** begin RECORDS FOR THE EXERCISE **
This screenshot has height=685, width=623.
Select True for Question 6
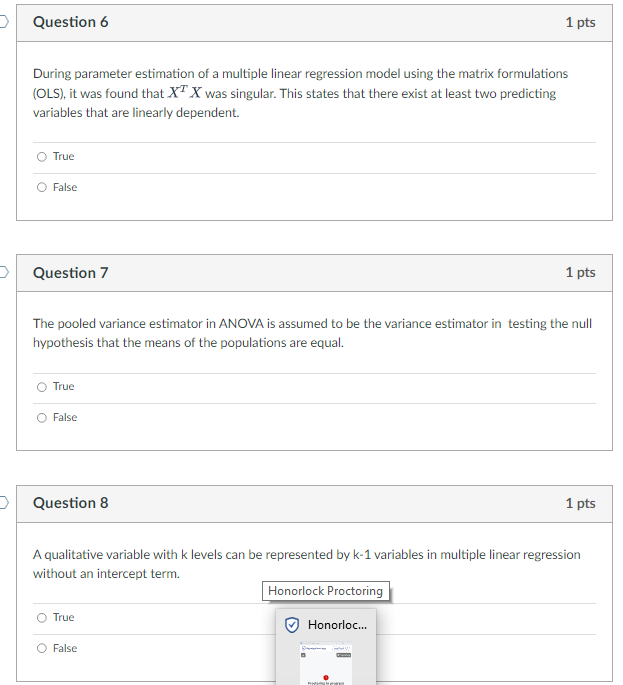pos(42,156)
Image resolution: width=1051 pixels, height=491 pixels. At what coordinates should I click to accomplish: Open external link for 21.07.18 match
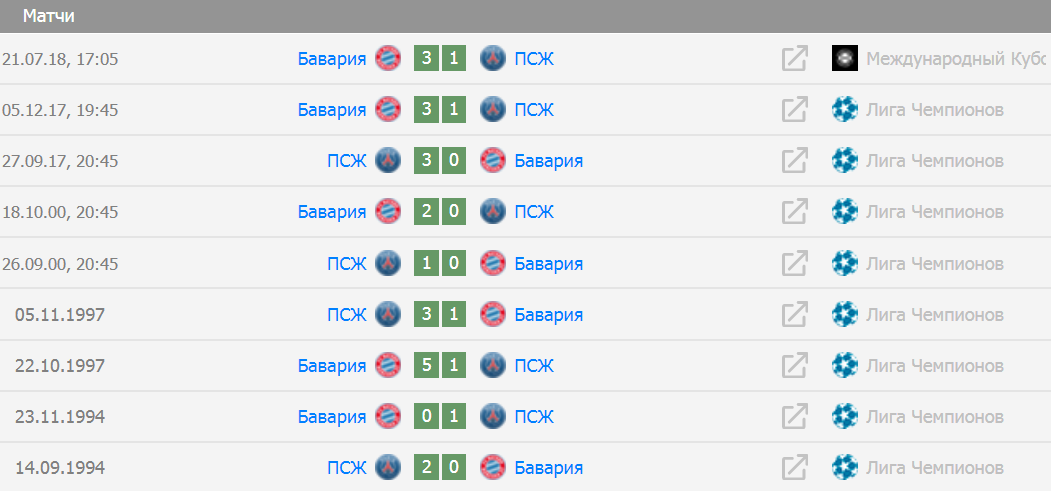pyautogui.click(x=794, y=59)
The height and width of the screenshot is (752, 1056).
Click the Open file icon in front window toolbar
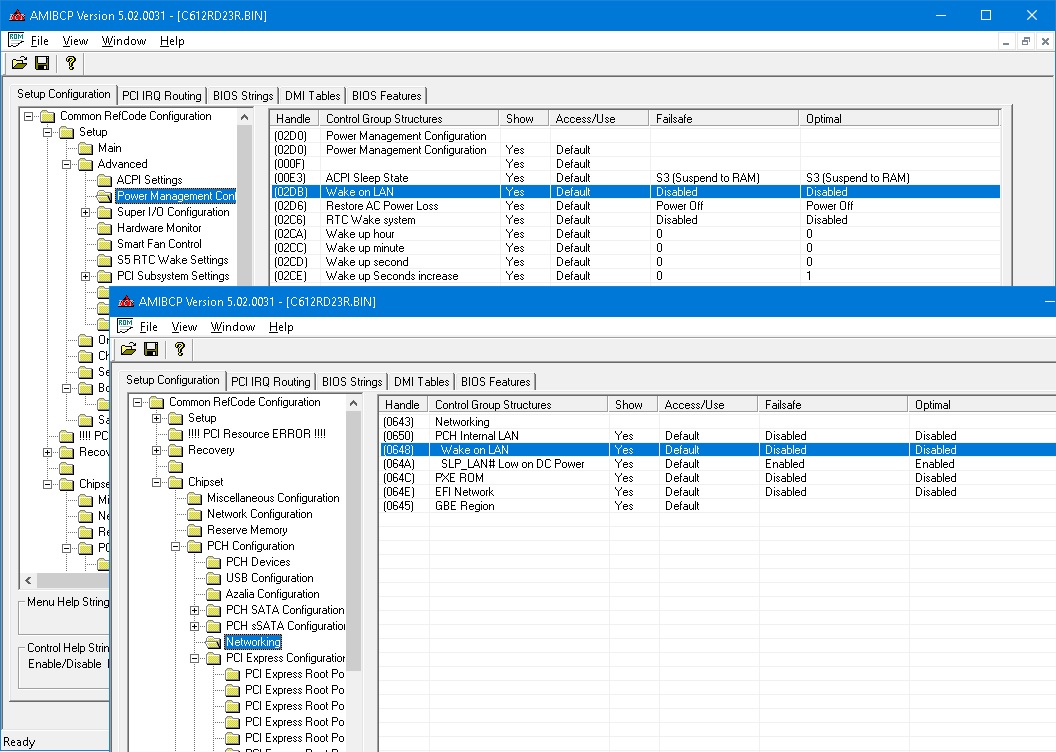128,349
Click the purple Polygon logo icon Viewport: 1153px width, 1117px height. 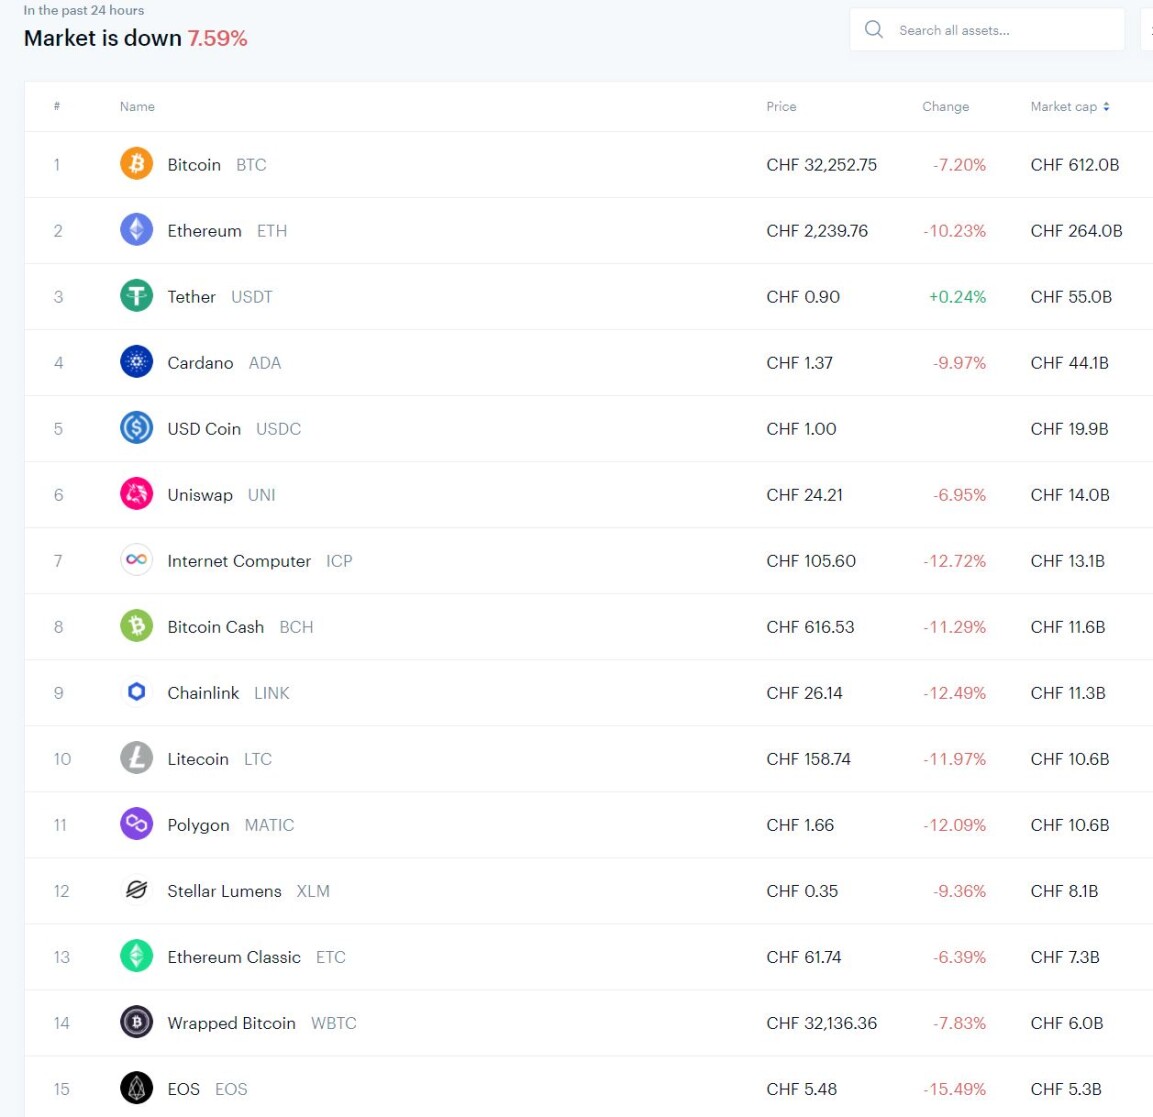coord(136,824)
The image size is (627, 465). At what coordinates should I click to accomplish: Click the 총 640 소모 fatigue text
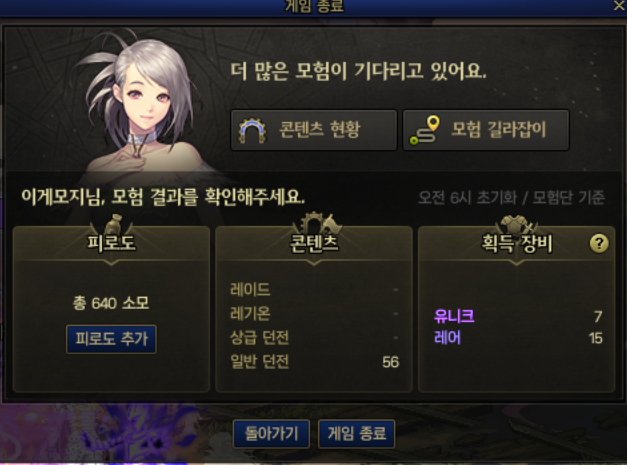(x=111, y=303)
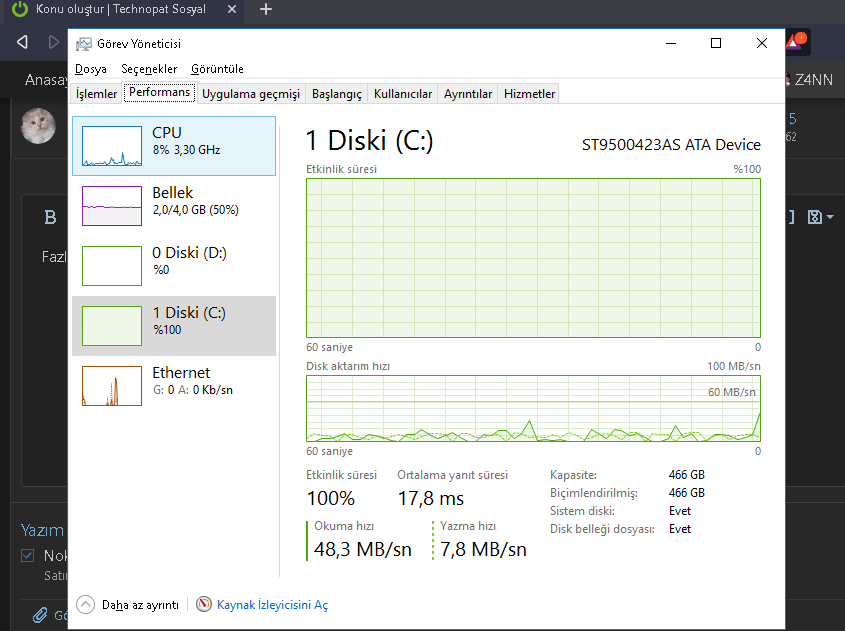845x631 pixels.
Task: Collapse details via Daha az ayrıntı chevron
Action: pos(84,604)
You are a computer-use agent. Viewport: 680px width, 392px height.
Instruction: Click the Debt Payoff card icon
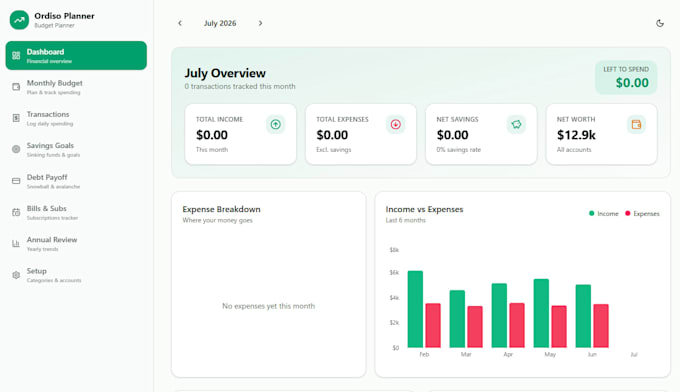point(16,181)
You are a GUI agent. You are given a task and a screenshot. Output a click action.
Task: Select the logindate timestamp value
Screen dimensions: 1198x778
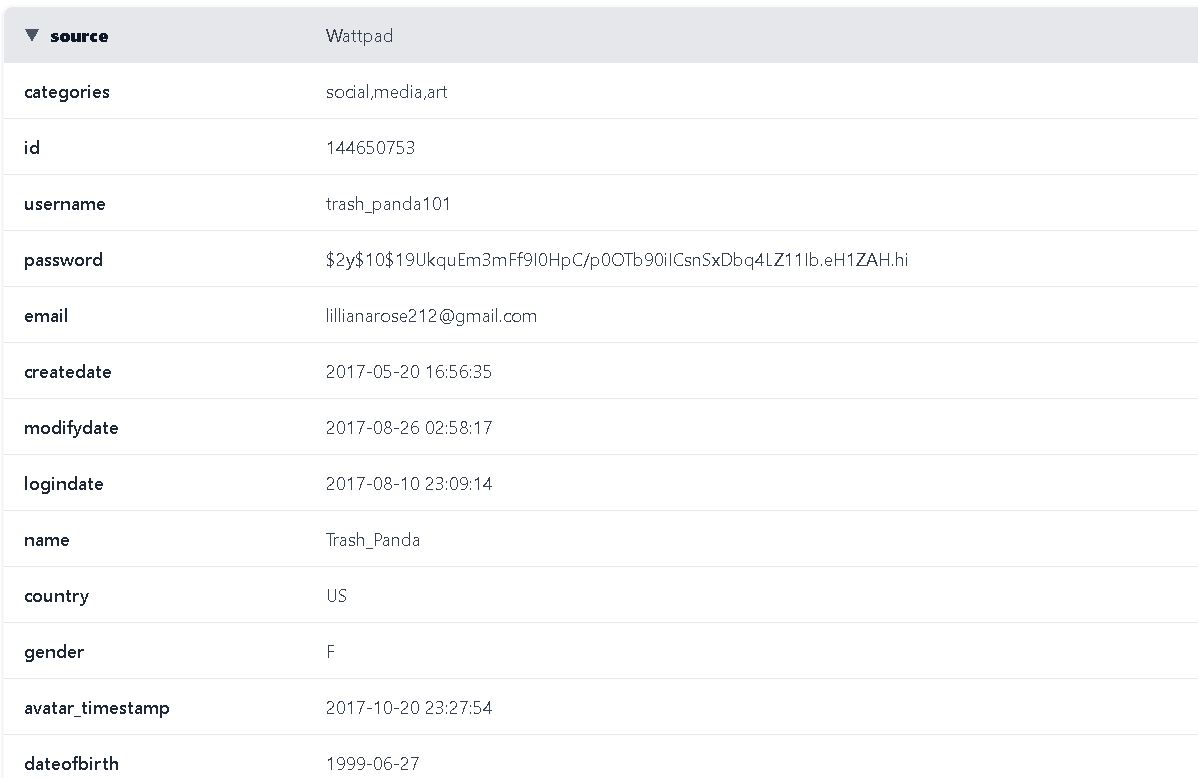pyautogui.click(x=408, y=484)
** end RECORDS FOR THE EXERCISE **
— TASK REQUIREMENTS —
Please tally the lines above that contain the string "Select", treating uppercase and lowercase as different, and reply with the number alone.

— THE SOLUTION —
2